▶ Testo fornito:

Criticismo e ostracismo: Il caso Valle Giulia

Pasolini nasce a Bologna il 5 marzo 1922, in una famiglia borghese. Già in giovane età emerge la sua natura “eretica”: rifiuta l’omologazione, critica le strutture del potere, si schiera con i più deboli. Per questo suo atteggiamento manifestatamente critico e per la sua omosessualità, fu espulso nel 1949 dal Partito Comunista Italiano per “indegnità morale” , un evento che segnerà profondamente la sua identità e il suo rapporto con le istituzioni. Egli infatti si guadagnerà l’ostracismo anche da parte di altre forze politiche di Sinistra e dei movimenti sessantottini. Famosa e scandalizzante fu la sua posizione sulle violenze registrate a Valle Giulia il 1° marzo 1968 quando si schiererà dalla parte dei poliziotti figli di proletari e contro il movimento studentesco, figli di papà borghesi nella celebre poesia “Il PCI ai giovani!!” pubblicata tre mesi più tardi.  

La scoperta delle borgate romane

Negli anni Cinquanta si trasferisce a Roma, dove entra in contatto con il mondo delle borgate. È proprio l’incontro con il sottoproletariato romano – marginale ma carico di vitalità – a ispirare i suoi primi romanzi, come Ragazzi di vita (1955) e Una vita violenta (1959), duramente criticati dalla politica e dalla critica ufficiale per la crudezza degli argomenti trattati, ma oggi considerati fondamentali nella letteratura italiana del Novecento.

Il cinema come denuncia

A partire dagli anni Sessanta, Pasolini approda al cinema visto come una forma d’arte totale e popolare. I suoi film sono strumenti di denuncia e di riflessione, spesso provocatori, sempre profondamente personali. Tra le opere più note che fecero scandalo e aprirono ampia discussione nel mondo culturale e politico annoveriamo: Accattone (1961), Mamma Roma (1962), Il Vangelo secondo Matteo (1964), Teorema (1968) e Salò o le 120 giornate di Sodoma (1975). 

Nei suoi film Pasolini racconta l’emarginazione, la religione, il desiderio, la violenza del potere. In Salò, il suo ultimo film, porta all’estremo la sua riflessione sull’autoritarismo, sulla mercificazione del corpo e sull’annientamento dell’individuo da parte del potere moderno. Egli arrivò persino a parlare di “mutazione antropologica” degli italiani che stavano abbandonando le loro antiche e ancestrali tradizioni culturali sotto la forza massificante della televisione e della società dei consumi. Argomenti ancora oggi tristemente attuali.

▶ Dati registrati:
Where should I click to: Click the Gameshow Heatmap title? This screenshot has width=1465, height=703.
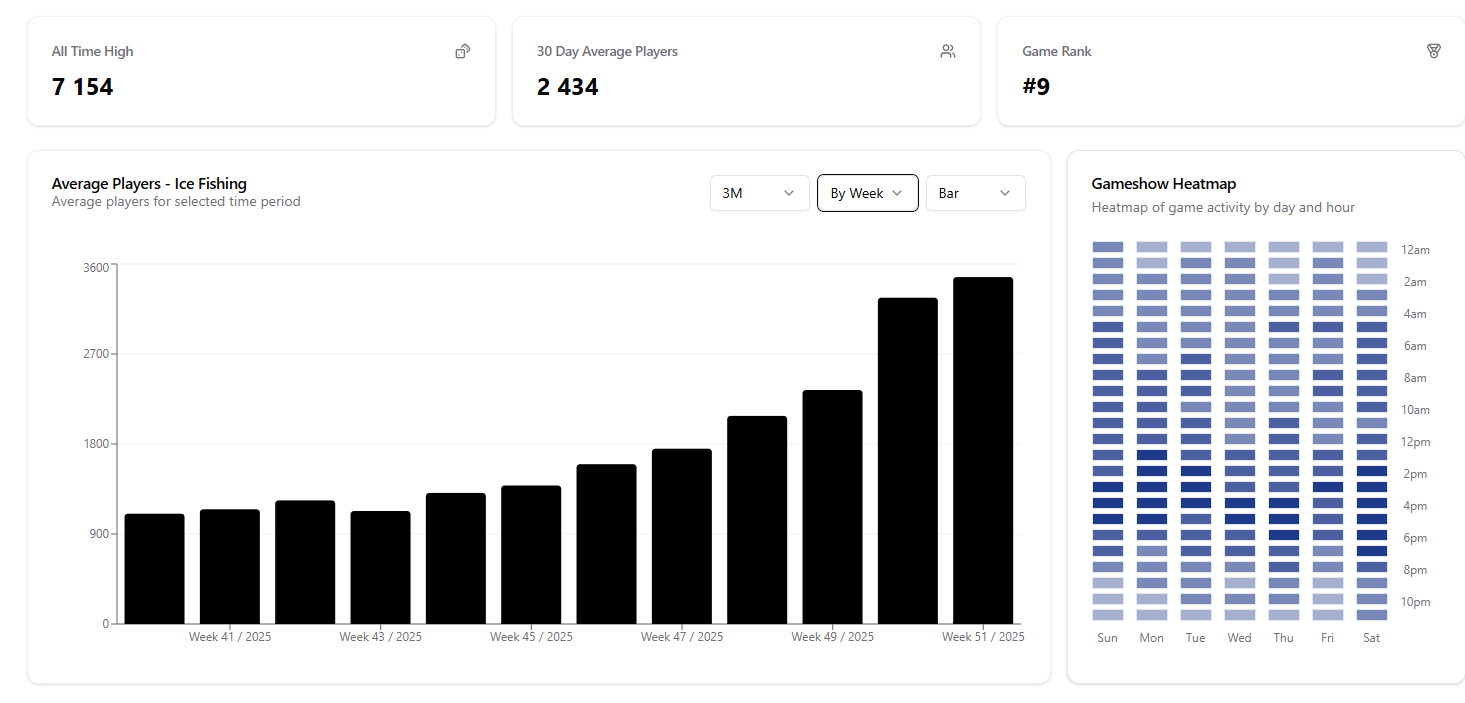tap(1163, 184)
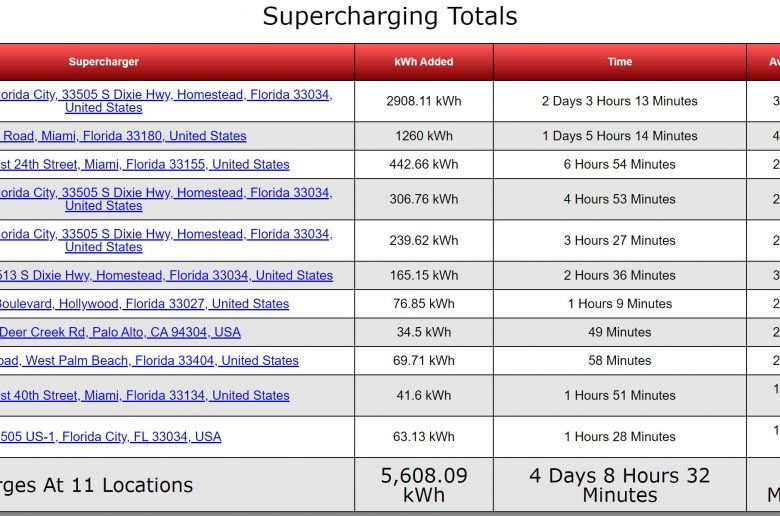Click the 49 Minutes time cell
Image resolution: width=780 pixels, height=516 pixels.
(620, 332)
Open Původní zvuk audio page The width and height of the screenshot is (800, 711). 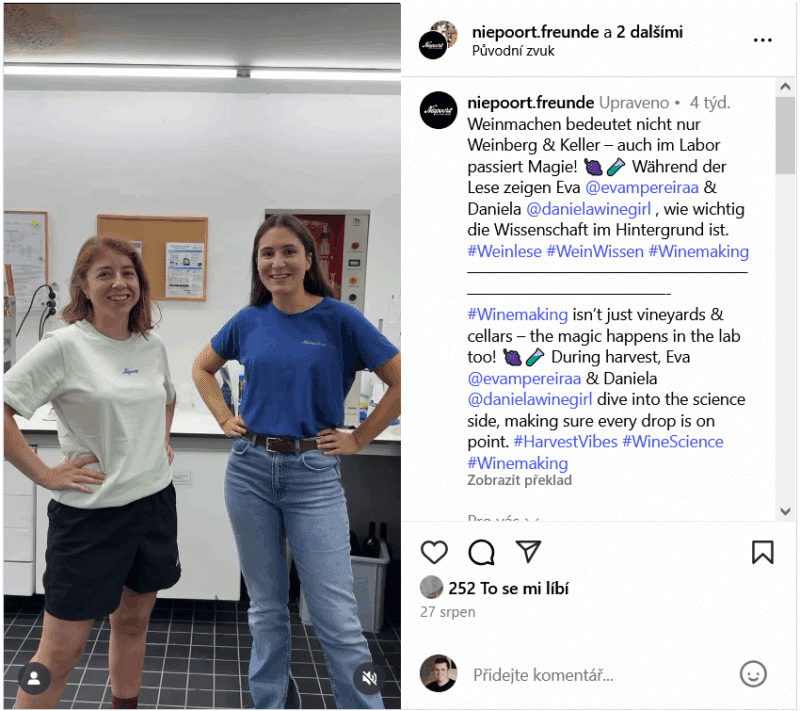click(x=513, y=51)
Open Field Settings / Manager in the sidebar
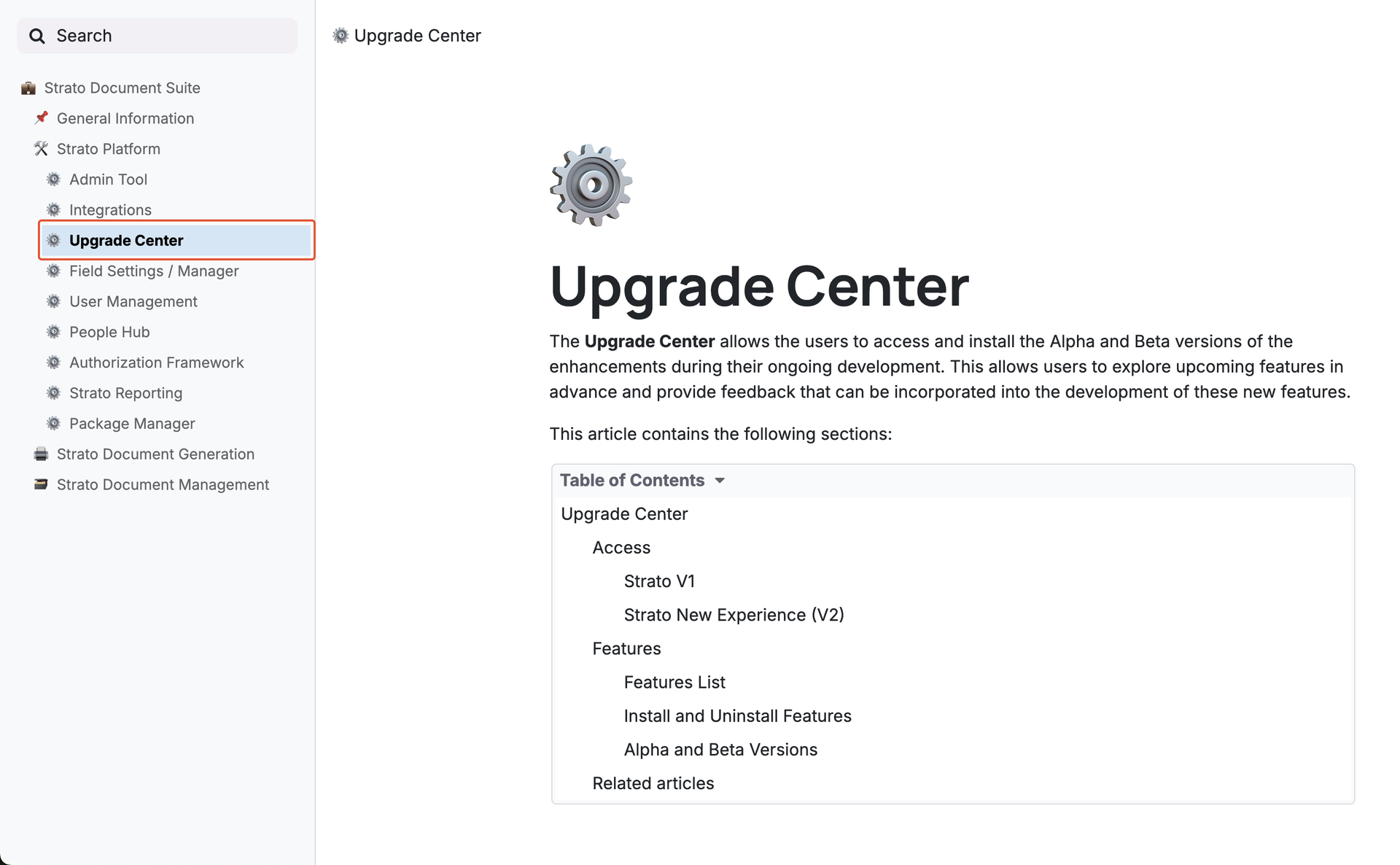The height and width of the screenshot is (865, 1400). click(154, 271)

▶ Richiesta scritta 1:
Quali film di Pasolini vengono nominati nel testo su Pasolini?
▶ Richiesta scritta 2:
Puoi riscrivere il passo del testo su Pasolini che comincia con "Negli anni Cinquanta" e arriva fino a "italiana del Novecento.", scambiando "borgate" con "periferie"?
Per rispondere basati soltanto sul testo su Pasolini, senza ricorrere all'elenco.

▶ Risposta corretta 1:
Accattone (1961), Mamma Roma (1962), Il Vangelo secondo Matteo (1964), Teorema (1968) e Salò o le 120 giornate di Sodoma (1975).

▶ Risposta corretta 2:
Negli anni Cinquanta si trasferisce a Roma, dove entra in contatto con il mondo delle periferie. È proprio l’incontro con il sottoproletariato romano – marginale ma carico di vitalità – a ispirare i suoi primi romanzi, come Ragazzi di vita (1955) e Una vita violenta (1959), duramente criticati dalla politica e dalla critica ufficiale per la crudezza degli argomenti trattati, ma oggi considerati fondamentali nella letteratura italiana del Novecento.